Aim of the task: Repeat only the stretch of lines below that runs from the line with "EFD Eurö­päi­scher Frei­willigendienst↗" through the line with "Alle Arti­kel in der Denk-Bar → (153, 1356)", unaltered.

****

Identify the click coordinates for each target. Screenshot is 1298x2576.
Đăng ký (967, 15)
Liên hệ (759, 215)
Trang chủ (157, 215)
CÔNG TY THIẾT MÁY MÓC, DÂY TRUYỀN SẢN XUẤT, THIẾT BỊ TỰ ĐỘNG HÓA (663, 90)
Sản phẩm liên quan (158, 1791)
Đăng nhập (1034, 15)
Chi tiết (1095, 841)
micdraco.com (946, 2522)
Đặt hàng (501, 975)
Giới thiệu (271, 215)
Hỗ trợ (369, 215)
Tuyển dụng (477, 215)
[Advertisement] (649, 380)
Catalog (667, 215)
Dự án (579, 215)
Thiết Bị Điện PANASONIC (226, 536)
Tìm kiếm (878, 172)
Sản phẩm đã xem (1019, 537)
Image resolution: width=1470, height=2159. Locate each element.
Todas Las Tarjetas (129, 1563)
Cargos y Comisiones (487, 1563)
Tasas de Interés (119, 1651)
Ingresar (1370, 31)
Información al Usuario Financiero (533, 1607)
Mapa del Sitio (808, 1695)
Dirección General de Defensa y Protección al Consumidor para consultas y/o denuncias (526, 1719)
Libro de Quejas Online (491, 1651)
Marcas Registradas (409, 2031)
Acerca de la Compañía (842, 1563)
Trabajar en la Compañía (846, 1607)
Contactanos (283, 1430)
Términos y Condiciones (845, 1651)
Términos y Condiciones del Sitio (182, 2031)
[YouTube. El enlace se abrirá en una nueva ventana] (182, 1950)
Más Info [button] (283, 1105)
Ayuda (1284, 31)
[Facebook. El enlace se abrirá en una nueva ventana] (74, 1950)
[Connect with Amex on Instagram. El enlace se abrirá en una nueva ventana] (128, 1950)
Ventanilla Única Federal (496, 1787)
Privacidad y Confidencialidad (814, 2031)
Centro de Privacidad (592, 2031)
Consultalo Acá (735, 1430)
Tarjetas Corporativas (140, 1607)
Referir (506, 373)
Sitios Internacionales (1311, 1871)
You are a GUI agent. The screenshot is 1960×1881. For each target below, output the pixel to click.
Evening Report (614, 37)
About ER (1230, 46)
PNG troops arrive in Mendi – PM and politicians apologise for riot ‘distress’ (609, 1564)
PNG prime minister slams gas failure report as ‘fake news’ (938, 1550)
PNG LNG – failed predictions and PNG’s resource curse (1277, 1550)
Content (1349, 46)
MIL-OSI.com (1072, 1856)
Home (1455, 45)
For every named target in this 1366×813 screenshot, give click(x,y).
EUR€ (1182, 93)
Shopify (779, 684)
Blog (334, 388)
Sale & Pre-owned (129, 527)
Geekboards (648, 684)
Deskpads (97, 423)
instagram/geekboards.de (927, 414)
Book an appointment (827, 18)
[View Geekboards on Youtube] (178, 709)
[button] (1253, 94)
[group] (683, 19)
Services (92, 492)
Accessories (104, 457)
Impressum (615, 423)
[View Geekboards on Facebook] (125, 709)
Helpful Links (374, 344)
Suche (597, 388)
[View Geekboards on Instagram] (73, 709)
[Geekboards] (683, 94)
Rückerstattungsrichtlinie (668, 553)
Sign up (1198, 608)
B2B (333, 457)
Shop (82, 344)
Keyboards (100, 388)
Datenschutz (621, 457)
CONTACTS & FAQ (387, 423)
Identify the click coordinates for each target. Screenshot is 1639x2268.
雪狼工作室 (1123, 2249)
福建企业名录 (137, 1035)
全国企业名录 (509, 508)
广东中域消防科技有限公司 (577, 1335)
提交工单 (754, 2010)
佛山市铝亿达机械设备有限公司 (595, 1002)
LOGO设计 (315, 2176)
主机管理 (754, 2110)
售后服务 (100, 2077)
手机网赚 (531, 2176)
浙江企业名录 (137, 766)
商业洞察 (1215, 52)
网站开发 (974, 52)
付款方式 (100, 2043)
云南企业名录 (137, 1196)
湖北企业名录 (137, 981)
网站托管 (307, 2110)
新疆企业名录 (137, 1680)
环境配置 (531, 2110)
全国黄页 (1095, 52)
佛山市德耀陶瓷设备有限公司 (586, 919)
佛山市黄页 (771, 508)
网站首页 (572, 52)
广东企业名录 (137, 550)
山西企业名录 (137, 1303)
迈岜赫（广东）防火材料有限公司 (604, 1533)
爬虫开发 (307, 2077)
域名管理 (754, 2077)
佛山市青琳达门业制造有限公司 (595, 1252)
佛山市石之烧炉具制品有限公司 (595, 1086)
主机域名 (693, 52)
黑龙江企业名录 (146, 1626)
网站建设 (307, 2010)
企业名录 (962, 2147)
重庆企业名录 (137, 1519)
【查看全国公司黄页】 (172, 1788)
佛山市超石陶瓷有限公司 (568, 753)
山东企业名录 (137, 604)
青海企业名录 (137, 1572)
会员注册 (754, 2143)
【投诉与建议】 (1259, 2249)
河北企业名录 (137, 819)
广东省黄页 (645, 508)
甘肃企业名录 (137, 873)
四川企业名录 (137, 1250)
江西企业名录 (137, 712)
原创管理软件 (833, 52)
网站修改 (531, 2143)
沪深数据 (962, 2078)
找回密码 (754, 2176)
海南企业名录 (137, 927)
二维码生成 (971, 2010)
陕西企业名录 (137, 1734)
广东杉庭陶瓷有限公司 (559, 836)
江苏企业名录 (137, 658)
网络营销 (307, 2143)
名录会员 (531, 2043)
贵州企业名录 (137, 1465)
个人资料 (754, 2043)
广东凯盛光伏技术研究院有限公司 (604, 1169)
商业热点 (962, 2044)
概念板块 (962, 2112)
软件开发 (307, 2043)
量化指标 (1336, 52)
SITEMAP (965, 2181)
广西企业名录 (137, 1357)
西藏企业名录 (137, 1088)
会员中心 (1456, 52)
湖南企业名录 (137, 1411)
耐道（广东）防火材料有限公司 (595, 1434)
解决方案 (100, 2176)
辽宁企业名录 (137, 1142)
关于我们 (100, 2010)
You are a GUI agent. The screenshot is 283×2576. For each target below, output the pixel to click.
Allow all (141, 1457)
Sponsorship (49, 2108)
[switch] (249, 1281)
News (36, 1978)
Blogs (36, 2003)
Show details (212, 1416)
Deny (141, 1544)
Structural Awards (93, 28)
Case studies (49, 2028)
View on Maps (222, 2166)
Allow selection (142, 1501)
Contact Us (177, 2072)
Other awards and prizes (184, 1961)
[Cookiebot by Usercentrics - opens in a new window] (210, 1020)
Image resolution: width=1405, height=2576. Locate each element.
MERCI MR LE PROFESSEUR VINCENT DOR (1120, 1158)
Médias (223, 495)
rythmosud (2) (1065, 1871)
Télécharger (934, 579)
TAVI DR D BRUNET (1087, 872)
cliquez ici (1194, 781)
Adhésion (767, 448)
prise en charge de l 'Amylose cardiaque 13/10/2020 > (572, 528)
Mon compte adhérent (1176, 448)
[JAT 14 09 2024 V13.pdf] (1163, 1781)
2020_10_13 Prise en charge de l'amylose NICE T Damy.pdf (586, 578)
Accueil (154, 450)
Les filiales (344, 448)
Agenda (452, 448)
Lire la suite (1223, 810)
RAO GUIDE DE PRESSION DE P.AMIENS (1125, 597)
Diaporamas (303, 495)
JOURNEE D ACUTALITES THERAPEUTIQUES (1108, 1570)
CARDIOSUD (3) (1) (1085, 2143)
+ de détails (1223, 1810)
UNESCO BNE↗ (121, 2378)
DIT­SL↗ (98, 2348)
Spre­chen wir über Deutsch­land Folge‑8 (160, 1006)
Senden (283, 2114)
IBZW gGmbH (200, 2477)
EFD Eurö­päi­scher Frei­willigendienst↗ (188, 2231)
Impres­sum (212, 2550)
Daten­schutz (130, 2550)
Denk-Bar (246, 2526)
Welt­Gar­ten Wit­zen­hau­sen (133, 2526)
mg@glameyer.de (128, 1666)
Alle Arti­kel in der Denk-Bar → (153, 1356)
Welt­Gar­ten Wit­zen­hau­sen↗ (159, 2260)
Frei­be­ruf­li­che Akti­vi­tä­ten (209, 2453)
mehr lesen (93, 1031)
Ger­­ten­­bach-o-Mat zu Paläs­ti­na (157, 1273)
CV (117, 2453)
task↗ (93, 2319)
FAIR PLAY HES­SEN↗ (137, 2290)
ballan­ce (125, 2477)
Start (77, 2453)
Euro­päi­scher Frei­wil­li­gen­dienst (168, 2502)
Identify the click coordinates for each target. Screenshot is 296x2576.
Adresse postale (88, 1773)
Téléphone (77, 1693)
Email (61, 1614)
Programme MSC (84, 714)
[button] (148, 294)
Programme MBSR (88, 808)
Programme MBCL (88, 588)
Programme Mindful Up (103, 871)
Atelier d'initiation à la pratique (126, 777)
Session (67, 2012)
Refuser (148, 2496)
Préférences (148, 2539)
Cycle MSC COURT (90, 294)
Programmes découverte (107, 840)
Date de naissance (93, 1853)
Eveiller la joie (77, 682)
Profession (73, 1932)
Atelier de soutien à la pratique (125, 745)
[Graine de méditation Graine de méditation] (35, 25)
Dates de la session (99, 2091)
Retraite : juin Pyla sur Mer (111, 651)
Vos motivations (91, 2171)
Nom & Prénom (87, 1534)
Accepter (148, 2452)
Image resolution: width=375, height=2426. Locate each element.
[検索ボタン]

****

The completed task:
EFD Eurö­päi­scher Frei­willigendienst↗ (188, 2231)
Impres­sum (212, 2550)
Daten­schutz (130, 2550)
Denk-Bar (246, 2526)
Welt­Gar­ten Wit­zen­hau­sen (133, 2526)
mg@glameyer.de (128, 1666)
Alle Arti­kel in der Denk-Bar → (153, 1356)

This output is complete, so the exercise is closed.